_Exercise input_:
[Start of section]

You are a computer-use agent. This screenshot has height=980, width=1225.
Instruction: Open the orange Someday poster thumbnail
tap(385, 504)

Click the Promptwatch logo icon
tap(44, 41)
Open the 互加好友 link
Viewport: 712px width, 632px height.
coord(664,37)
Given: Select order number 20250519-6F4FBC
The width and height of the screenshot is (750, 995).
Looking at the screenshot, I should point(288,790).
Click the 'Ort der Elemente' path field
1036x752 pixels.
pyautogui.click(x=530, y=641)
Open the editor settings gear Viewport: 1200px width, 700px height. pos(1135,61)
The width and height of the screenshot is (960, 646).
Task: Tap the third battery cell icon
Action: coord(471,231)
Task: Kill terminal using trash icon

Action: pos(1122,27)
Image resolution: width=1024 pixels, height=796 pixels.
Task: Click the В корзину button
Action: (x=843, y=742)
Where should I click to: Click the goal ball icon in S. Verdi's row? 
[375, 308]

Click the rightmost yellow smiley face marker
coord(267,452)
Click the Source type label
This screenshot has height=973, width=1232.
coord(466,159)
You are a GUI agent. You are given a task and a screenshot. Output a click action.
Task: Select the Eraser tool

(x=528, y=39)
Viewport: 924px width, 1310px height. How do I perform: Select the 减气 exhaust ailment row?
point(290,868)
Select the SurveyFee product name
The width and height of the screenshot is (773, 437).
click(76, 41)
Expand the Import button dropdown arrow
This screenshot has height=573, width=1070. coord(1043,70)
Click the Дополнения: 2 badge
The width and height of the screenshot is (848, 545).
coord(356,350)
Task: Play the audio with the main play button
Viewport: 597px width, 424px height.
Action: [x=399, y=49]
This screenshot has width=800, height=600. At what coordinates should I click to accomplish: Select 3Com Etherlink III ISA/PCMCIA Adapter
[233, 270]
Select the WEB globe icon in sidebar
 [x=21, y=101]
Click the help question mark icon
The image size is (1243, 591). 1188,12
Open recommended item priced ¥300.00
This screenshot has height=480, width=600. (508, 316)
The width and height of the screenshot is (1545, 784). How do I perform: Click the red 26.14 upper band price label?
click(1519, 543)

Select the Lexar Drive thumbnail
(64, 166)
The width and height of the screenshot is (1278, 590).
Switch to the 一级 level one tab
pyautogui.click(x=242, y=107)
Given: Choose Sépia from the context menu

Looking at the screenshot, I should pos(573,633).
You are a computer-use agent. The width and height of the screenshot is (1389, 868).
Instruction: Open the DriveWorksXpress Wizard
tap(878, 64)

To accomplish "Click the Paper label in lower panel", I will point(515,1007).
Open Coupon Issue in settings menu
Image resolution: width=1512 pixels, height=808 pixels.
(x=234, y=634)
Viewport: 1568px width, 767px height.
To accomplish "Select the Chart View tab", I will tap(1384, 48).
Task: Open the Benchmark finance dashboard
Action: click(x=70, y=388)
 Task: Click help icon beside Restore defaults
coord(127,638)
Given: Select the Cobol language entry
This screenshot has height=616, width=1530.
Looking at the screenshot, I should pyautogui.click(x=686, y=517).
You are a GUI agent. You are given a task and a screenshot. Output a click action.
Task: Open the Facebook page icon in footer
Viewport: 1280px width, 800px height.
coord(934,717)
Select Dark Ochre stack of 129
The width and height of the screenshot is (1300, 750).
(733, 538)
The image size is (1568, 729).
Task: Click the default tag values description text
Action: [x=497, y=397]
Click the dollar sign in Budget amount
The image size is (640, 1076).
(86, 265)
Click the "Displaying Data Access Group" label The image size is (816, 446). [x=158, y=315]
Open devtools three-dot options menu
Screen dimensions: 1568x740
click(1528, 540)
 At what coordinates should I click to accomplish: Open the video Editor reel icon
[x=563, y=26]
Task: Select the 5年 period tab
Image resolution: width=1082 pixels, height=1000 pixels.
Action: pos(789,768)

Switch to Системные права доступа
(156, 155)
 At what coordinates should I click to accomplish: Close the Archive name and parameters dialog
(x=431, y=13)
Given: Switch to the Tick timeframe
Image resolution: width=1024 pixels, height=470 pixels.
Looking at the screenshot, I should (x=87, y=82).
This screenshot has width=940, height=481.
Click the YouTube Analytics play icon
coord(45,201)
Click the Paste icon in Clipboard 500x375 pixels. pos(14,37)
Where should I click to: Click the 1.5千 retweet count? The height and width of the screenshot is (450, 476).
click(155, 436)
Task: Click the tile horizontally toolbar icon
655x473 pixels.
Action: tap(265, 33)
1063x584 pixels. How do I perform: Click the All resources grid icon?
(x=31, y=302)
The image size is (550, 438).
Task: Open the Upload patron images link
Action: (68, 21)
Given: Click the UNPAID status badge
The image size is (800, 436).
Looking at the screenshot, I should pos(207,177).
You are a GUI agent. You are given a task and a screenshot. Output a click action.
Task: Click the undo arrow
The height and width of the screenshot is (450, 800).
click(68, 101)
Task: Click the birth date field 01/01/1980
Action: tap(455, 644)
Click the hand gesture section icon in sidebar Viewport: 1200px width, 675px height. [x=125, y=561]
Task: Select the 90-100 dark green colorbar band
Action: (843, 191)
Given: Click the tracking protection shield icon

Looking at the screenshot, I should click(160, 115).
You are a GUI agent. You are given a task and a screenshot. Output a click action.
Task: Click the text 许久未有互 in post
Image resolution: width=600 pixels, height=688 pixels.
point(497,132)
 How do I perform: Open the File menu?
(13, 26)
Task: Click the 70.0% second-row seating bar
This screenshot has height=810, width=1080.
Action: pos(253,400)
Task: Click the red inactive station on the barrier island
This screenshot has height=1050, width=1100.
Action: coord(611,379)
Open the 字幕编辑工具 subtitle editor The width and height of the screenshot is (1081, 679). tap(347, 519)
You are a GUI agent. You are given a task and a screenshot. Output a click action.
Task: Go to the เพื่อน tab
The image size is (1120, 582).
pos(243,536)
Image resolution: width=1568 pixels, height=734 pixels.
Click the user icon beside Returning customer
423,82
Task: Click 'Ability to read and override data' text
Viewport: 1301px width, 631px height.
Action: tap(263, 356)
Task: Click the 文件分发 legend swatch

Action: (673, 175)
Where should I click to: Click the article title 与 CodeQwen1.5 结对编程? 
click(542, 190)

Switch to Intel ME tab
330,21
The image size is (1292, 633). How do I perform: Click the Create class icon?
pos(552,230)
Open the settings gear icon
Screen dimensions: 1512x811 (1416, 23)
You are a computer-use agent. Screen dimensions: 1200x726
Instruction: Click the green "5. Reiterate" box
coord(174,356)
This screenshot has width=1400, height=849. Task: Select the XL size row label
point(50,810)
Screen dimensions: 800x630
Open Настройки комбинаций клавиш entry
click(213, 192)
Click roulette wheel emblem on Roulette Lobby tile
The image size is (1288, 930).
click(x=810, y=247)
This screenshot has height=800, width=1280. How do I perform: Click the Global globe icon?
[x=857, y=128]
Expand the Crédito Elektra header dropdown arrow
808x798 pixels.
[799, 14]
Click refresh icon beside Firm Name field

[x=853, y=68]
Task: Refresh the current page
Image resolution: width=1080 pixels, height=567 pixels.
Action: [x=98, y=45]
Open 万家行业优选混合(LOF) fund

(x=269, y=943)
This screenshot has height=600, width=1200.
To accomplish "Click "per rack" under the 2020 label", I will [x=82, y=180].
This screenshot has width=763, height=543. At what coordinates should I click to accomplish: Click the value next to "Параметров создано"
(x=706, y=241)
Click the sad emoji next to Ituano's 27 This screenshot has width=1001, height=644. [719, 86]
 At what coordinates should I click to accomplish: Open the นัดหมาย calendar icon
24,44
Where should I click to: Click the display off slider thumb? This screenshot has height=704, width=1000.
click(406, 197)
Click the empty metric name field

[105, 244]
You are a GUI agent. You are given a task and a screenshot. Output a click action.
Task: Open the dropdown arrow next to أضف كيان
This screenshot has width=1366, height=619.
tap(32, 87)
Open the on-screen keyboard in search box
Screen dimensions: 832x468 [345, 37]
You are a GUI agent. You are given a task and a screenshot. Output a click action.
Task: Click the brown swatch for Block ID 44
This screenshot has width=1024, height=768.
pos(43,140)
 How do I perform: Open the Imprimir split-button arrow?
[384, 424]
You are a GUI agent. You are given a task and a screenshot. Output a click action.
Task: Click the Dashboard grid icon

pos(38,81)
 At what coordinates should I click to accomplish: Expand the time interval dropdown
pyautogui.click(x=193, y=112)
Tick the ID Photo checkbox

[End of section]

_Task item_:
Return the entries above unchanged, starting at the first line and stopping after the line with "The width and height of the screenshot is (1278, 590).".

_Worked solution_:
You are a computer-use agent. This screenshot has height=980, width=1225.
Instruction: Open the orange Someday poster thumbnail
tap(385, 504)

Click the Promptwatch logo icon
tap(44, 41)
Open the 互加好友 link
Viewport: 712px width, 632px height.
coord(664,37)
Given: Select order number 20250519-6F4FBC
The width and height of the screenshot is (750, 995).
Looking at the screenshot, I should point(288,790).
Click the 'Ort der Elemente' path field
1036x752 pixels.
pyautogui.click(x=530, y=641)
Open the editor settings gear Viewport: 1200px width, 700px height. pos(1135,61)
The width and height of the screenshot is (960, 646).
Task: Tap the third battery cell icon
Action: coord(471,231)
Task: Kill terminal using trash icon

Action: pos(1122,27)
Image resolution: width=1024 pixels, height=796 pixels.
Task: Click the В корзину button
Action: (x=843, y=742)
Where should I click to: Click the goal ball icon in S. Verdi's row? 
[375, 308]

Click the rightmost yellow smiley face marker
coord(267,452)
Click the Source type label
This screenshot has height=973, width=1232.
coord(466,159)
You are a GUI agent. You are given a task and a screenshot. Output a click action.
Task: Select the Eraser tool

(x=528, y=39)
Viewport: 924px width, 1310px height. How do I perform: Select the 减气 exhaust ailment row?
point(290,868)
Select the SurveyFee product name
The width and height of the screenshot is (773, 437).
click(76, 41)
Expand the Import button dropdown arrow
This screenshot has height=573, width=1070. coord(1043,70)
Click the Дополнения: 2 badge
The width and height of the screenshot is (848, 545).
coord(356,350)
Task: Play the audio with the main play button
Viewport: 597px width, 424px height.
Action: [x=399, y=49]
This screenshot has width=800, height=600. At what coordinates should I click to accomplish: Select 3Com Etherlink III ISA/PCMCIA Adapter
[233, 270]
Select the WEB globe icon in sidebar
 [x=21, y=101]
Click the help question mark icon
The image size is (1243, 591). 1188,12
Open recommended item priced ¥300.00
This screenshot has height=480, width=600. (508, 316)
The width and height of the screenshot is (1545, 784). How do I perform: Click the red 26.14 upper band price label?
click(1519, 543)

Select the Lexar Drive thumbnail
(64, 166)
The width and height of the screenshot is (1278, 590).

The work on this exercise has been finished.